Originally, from Kittery, Cahl says he has seen much of the area change over time and many areas he's frequented become gentrified.
Rents and home prices are more expensive than they were when he was a kid.
Still, he loves his slice of Portsmouth’s South End situated on a .34 acre lot, with a driveway off a narrow side street that leads to a lobster pound.
The people in the South End, Judson says, are friendly and will wave at anyone who passes by.
Most of the housing stock in the neighborhood is historic, with strict regulations on what can and cannot be done to it.
The blue cottage, which at one point, a long time ago used to be a candy store is a mere minutes-long walk to the water, is an exception to those rules, provided you have the right municipal approvals.
It is against this backdrop, a prime location in a city that is bursting with new restaurants, that 445 Marcy St. has gone up for sale at what some residents say is a staggering asking price, $2 million.
"This a very unusual opportunity to have a very large piece of property that you can build something new on," says Liz-Levey-Pruyn, the Realtor from RE/MAX Shoreline in Portsmouth who is responsible for selling the home.
She explained that the little blue house sits on a big grassy lot, in a neighborhood where most houses sit only a few feet apart.
A parcel that size in the South End could potentially fit two homes.
Levey-Pruyn, who has worked in the area since the late 1980s says the asking price reflects a builder's potential and Portsmouth's 2019 reality.
"Back probably in the earlier days it was a nasty neighborhood as was much of Portsmouth," she said. "There were brothels."
Brothels that many years later have been replaced by Volvos and BMWs parked in gravel driveways, some surrounded by ornate holders for plants.

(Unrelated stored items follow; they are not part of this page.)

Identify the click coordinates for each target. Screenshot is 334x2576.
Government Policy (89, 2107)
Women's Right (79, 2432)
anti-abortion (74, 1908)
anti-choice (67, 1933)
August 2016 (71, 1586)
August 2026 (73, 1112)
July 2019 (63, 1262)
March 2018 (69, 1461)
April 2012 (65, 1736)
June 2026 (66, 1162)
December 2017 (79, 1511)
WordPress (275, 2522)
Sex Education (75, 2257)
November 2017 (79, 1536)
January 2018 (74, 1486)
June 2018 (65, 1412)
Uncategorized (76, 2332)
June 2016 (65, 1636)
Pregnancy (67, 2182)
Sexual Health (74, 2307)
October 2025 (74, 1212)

Homes close by to the "candy shop cottage" lot have recently sold for $1.3 to $1.6 million dollars.
Levey-Pruyn says buyers in the neighborhood include people from Boston, New York, and Connecticut, as well as some from Portsmouth.
Longtime city residents say all that trendiness is making neighborhood flat out expensive and they are paying a literal price to remain in a community they helped build.
"I came here early in the 1990s and even before that it was a quaint seaside town," said Robin Rousseau, who lives in Market Square. "It's changed, it’s almost uncontrolled development right now."
Robin Rousseau entitled the author of a book called "Portsmouth: A Love Story"
She’s worried her city is going to be "unrecognizable" five to ten years from now.
"I call it Disneyland now where you see large tourist groups wandering the streets," she lamented.
Realtors like Liz Levey-Pruyn aren’t ignorant of that opinion.
Levey Pruyn says there is a housing problem for some workers who want to live in Portsmouth that the city is trying to address.
She cautioned, however, that the South End neighborhood may never be an inexpensive place to live ever again.
"People want to be here," she said. "I don’t see it ever turning in a downward spiral. It’s just a matter of finding enough inventory for the people that want to live there."
That is the conundrum facing Portsmouth and other communities on the Maine part of the seacoast.
Where will that inventory come from?
Will the market, as Robin Rousseau hopes, "balance itself out?"
Will a dated little blue house behind a lichen-covered fence on a street next to the ocean really sell for $2 million?